The healthcare REIT is expected to announce its fiscal 2025 second-quarter earnings after the market closes on Wednesday, Jul. 30. Ahead of the event, analysts expect VTR to report an FFO of $0.85 per share on a diluted basis, up 6.3% from $0.80 per share in the year-ago quarter. The company has beaten or matched Wall Street’s FFO estimates in its last four quarterly reports.
For the current year, analysts expect VTR to report FFO of $3.45 per share, up 8.2% from $3.19 in fiscal 2024. Its FFO is expected to rise 7.8% year over year to $3.72 in fiscal 2026.

VTR shares have surged 24.7% over the past 52 weeks, outperforming the S&P 500 Index’s ($SPX) 14.5% gains and the Real Estate Select Sector SPDR Fund’s (XLRE) 3.7% gains over the same time frame.

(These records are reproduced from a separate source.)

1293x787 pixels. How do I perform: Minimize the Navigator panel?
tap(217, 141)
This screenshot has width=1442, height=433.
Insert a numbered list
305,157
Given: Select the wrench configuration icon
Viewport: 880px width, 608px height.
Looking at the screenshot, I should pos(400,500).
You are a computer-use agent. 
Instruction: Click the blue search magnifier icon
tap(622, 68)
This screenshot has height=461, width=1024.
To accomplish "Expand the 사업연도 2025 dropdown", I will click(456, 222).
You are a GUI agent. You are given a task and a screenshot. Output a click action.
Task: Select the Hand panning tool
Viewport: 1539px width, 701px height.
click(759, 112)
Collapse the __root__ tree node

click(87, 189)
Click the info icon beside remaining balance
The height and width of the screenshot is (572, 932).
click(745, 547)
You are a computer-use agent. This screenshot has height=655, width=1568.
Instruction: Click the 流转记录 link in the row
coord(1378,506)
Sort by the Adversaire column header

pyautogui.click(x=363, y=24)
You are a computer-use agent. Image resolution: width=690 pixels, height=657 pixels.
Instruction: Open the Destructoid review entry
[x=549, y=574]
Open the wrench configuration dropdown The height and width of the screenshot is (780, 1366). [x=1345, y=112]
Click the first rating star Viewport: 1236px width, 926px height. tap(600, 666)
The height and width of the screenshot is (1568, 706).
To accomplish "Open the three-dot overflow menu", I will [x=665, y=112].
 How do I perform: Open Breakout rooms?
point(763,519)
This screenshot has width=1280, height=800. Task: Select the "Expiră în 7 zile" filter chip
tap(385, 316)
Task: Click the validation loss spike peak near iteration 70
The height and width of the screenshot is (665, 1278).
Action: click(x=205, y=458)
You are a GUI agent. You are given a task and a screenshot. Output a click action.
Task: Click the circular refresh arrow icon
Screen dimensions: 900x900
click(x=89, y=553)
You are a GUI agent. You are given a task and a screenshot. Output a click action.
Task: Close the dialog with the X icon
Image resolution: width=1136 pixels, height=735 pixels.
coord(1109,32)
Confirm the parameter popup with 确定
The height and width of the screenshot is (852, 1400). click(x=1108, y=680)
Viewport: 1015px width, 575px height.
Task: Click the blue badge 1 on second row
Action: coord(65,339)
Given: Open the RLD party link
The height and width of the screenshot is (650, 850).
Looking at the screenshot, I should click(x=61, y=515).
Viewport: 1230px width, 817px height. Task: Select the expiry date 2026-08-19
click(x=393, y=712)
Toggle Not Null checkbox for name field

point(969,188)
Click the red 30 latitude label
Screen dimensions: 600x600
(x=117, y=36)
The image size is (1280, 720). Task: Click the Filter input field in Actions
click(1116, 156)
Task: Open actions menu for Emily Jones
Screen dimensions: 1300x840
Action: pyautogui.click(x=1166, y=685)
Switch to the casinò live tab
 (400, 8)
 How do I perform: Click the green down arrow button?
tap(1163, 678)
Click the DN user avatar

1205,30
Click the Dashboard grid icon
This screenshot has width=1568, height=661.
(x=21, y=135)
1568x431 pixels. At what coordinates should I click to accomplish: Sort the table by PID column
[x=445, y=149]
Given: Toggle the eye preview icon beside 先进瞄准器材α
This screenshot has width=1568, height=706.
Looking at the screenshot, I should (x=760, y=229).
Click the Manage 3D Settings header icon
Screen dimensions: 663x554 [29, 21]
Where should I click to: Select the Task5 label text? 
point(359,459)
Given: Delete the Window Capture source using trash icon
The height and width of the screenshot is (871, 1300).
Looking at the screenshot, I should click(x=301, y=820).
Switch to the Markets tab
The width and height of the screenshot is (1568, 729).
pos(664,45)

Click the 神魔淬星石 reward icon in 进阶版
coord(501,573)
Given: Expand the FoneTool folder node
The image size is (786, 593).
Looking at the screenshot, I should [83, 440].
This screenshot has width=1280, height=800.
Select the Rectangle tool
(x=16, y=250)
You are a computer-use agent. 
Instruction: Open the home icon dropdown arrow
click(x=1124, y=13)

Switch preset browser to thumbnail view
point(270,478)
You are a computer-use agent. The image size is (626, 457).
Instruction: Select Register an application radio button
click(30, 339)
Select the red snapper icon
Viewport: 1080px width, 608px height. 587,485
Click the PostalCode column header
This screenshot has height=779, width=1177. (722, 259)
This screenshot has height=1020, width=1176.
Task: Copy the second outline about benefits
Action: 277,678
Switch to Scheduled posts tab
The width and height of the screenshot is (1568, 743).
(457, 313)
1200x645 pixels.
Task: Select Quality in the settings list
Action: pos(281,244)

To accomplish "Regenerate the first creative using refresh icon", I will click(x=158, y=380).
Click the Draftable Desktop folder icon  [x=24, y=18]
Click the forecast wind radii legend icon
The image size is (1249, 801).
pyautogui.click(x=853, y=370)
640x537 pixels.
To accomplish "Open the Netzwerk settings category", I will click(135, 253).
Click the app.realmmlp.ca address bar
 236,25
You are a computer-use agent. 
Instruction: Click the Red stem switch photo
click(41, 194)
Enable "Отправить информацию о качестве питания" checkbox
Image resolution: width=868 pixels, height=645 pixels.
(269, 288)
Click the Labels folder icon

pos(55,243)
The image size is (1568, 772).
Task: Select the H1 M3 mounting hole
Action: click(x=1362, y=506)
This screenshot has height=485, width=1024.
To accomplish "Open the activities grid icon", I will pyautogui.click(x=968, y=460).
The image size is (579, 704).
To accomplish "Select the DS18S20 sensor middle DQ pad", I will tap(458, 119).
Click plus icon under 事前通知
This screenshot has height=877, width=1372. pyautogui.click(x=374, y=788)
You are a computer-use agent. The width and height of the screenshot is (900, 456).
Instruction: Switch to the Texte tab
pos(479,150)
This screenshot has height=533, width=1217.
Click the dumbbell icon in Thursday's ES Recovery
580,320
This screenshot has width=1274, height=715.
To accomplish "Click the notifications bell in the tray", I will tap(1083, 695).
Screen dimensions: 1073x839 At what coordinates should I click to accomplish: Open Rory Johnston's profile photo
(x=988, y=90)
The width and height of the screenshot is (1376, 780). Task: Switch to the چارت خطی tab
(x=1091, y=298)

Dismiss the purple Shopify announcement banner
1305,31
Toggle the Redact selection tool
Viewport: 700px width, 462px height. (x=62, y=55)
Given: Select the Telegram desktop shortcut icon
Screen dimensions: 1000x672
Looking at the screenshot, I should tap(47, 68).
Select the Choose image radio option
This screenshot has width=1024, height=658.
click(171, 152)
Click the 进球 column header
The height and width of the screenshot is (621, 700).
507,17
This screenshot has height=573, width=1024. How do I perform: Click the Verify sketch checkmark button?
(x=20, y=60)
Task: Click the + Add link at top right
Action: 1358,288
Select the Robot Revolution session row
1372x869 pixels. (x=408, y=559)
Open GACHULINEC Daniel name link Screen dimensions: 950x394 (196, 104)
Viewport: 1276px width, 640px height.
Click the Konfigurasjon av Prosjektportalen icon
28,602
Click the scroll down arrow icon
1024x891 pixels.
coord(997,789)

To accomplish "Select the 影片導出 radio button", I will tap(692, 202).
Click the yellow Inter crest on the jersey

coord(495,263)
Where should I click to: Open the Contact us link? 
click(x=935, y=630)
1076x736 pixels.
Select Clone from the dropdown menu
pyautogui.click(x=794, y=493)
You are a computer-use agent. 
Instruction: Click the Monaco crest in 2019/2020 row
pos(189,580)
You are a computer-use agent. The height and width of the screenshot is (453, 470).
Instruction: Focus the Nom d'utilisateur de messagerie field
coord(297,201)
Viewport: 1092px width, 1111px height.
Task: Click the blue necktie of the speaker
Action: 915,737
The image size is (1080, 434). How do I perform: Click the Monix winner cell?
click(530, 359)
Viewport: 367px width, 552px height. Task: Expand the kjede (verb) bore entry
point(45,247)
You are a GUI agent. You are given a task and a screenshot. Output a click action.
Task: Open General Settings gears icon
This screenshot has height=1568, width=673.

On April 30, Ventas reported first-quarter results, and its shares fell 6.5% in the following trading session due to concerns over share dilution and alignment of future guidance with capital-raising plans. The company continued to benefit from the long-term senior housing growth trend, posting a robust 13.6% year-over-year increase in same-store cash NOI and a 13.2% rise in total revenue to $1.4 billion, surpassing Wall Street expectations. Moreover, NFFO per share rose 7.7% to $0.84.
Analysts’ consensus opinion on VTR stock is very bullish, with a “Strong Buy” rating overall. Out of 19 analysts covering the stock, 14 advise a “Strong Buy” rating, two suggest a “Moderate Buy,” and three give a “Hold.” VTR’s average analyst price target is $75.39, indicating a potential upside of 13.5% from the current levels.